Section 5, Federal Trade Commission Act.

(1) Any use of the word "chamois" in conjunction with a product not made from (a) the skin of the Alpine antelope or (b) sheepskin fleshers which have been oil-tanned after removal of the grain layer is unlawful and a deceptive act or practice in commerce.

The commission was requested to express an opinion concerning the legality of describing unsplit sheepskin as "Chamois-like Sheepskin" or "Chamois-type Sheepskin" on the basis, it is claimed, that the product looks and feels like chamois leather, and possesses the same qualities as the genuine product.

This problem has been before the Commission in different forms on several occasions. In each instance the Commission has taken the position that it will prohibit the branding or labeling of leather products as "Chamois," "Chamois Type" or "Chamois Like" unless such products are made (a) from the skin of the Alpine antelope, commonly known and referred to as Chamois, or (b) from sheepskin fleshers which have been oiled-tanned after removal of the grain layer.

The word "chamois" has its origin in the common name of a small goatlike Alpine antelope whose skin was made into a soft, pliable leather used in the manufacture of glove, and for polishing such articles as glass, jewelry, fine metals and wood. It possessed the additional feature of absorbing water readily and returning, when dry, to its original state of softness and pliability. The animal became virtually extinct for commercial purposes about 1890 and since that time the word acquired a secondary meaning after being widely used commercially to designate certain leathers produced from split sheepskin fleshers.

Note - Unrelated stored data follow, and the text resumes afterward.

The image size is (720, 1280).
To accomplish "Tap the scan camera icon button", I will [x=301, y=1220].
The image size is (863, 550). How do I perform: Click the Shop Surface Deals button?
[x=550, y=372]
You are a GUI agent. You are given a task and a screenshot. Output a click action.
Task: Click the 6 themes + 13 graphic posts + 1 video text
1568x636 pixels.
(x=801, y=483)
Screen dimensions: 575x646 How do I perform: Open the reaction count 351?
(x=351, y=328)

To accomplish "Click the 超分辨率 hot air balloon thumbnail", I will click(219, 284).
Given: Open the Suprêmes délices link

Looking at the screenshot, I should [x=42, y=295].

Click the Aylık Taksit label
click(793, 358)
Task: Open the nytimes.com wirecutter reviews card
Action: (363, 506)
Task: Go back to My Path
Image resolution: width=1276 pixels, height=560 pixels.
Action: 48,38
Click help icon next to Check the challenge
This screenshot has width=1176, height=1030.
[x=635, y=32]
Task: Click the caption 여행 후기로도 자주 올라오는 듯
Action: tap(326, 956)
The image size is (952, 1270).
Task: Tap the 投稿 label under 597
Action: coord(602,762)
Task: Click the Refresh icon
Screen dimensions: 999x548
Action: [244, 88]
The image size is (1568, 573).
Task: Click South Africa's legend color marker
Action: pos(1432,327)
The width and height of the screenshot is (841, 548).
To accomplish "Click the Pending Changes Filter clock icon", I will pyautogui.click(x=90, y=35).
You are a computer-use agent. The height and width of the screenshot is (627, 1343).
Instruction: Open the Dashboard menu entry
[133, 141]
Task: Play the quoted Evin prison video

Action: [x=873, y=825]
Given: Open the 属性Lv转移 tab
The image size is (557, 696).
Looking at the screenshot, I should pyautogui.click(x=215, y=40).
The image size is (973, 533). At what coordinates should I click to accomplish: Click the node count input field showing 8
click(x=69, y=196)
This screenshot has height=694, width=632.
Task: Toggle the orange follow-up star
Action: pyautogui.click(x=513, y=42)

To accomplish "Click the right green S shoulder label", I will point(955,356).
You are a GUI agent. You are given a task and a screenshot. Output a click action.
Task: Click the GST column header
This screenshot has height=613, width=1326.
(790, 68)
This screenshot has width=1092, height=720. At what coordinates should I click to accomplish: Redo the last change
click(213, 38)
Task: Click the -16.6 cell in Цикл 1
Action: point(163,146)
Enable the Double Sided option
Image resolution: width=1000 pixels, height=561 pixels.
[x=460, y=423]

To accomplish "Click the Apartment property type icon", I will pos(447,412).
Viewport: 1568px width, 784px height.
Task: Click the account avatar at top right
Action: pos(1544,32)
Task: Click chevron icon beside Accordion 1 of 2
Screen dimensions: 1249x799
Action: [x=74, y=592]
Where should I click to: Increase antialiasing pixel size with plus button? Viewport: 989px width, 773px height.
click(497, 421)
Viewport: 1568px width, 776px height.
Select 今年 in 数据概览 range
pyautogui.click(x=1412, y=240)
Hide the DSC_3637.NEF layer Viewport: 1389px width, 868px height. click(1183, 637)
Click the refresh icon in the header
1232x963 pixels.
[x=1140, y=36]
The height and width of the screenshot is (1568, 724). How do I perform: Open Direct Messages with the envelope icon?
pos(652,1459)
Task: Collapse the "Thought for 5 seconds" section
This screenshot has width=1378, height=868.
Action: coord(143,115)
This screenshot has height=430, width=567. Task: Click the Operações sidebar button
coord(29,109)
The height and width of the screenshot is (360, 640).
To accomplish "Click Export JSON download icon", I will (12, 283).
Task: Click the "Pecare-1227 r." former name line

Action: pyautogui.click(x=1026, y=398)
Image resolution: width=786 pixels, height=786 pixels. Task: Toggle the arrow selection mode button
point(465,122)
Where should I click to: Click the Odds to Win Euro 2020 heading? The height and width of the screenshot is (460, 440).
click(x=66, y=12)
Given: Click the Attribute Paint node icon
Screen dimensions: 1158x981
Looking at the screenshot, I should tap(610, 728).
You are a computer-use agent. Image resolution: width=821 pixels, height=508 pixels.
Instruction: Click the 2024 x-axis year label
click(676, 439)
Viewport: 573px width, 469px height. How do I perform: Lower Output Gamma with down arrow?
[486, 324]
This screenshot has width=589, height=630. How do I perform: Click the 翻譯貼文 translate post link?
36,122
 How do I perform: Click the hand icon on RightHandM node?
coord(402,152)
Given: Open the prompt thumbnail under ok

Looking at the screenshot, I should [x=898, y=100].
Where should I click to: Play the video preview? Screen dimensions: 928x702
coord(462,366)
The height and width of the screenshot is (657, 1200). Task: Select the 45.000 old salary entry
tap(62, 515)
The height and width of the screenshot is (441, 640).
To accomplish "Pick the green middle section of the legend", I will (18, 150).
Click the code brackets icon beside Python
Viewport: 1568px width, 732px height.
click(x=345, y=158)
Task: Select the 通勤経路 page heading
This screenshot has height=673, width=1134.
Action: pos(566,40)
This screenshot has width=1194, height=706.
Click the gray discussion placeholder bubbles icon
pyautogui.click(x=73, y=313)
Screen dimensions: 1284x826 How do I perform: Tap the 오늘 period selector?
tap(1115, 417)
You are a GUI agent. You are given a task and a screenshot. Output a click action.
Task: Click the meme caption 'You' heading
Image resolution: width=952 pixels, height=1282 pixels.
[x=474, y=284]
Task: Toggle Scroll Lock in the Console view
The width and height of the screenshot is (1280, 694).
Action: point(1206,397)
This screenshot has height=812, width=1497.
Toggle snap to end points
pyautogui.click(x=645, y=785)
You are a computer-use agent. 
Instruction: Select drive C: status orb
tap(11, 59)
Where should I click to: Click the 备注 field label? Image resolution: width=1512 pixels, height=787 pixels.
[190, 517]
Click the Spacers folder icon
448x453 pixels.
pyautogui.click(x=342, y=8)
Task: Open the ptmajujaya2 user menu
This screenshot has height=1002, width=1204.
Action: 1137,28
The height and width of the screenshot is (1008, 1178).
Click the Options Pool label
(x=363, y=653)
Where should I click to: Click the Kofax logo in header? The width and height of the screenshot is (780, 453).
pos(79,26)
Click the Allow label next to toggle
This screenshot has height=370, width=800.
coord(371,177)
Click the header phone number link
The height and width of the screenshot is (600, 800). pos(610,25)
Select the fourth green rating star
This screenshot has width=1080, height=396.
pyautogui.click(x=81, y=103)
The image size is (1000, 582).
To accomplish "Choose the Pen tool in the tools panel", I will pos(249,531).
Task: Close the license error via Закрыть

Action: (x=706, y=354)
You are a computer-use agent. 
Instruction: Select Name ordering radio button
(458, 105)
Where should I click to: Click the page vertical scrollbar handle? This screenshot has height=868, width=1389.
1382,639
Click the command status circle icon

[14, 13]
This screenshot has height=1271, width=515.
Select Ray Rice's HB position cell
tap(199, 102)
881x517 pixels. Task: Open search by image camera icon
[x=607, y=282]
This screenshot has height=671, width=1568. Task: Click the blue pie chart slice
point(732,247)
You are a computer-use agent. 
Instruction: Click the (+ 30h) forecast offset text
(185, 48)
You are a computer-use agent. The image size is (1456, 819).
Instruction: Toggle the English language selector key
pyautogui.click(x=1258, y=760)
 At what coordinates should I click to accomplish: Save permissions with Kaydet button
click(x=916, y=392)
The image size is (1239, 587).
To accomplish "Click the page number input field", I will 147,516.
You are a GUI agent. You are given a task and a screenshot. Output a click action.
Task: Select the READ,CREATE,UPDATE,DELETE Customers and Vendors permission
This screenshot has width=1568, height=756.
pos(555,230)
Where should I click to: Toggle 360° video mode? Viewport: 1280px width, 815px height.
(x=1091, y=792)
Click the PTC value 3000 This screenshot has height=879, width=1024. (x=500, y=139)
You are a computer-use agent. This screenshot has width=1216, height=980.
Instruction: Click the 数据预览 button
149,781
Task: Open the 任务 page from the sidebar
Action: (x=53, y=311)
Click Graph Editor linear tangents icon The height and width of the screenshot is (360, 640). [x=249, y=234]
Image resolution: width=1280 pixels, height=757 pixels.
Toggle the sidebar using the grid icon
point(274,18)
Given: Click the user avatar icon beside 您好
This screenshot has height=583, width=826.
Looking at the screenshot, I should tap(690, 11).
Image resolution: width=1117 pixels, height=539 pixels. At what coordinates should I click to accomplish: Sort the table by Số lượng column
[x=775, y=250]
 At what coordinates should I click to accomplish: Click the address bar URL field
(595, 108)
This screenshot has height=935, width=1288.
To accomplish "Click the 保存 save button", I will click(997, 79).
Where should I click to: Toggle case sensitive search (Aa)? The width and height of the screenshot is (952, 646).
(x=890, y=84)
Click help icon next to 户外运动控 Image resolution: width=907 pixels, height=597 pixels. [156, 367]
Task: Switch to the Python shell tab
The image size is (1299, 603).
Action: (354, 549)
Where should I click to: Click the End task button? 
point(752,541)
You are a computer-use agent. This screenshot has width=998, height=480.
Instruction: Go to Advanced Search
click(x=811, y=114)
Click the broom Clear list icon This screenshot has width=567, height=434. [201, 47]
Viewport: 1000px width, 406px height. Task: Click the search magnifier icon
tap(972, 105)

The necessity for splitting sheepskin is to remove the impervious grain layer so as to make the underside more receptive to tanning. Since the two layers do no stretch uniformly and will eventually rip and crumble. In any event, irrespective of the relative merits of the many processes which may be employed to produce the leather, the fact remains that the grain layer must be separated from the sheepskin flesher in order that an acceptable chamois will result. This requirement the requesting party’s product does not fulfill.

The claim that the subject product is equal in all respects to genuine chamois is not true, since the grain layer has not been removed. The genuine product has become firmly established in industry and elsewhere as herein defined, and such product is what the public is entitled to get when it purchases chamois even though the choice may be dictated by caprice or fashion, or perhaps by ignorance. The fact that the product is equal or will serve substantially the same purpose is wholly immaterial. F.T.C. vs. Algoma Lumber Co., 291 U.S. 67, 68, 78. To the same effect see Benton Announcements, Inc. vs F.T.C., 130 F.2d 254.

The question posed herein is whether the word chamois might be a permissible designation for the subject product if qualifying terms as "like" or "type" were added. Use of the word in any manner is a representation that the product is that which has traditionally been sold as chamois and so accepted by the public after years of buying experience. Although the ordinary purchaser may not know how chamois is made, he is entitled to believe that the particular product sold under that name is in fact a chamois as it is understood in the industry, and such implication cannot be offset by qualifying words. After reading both, an ordinary consumer would still not know the truth about the product without resort to specialized information. In other words, the capacity and tendency to deceive through any other application of the word chamois would continue to exist.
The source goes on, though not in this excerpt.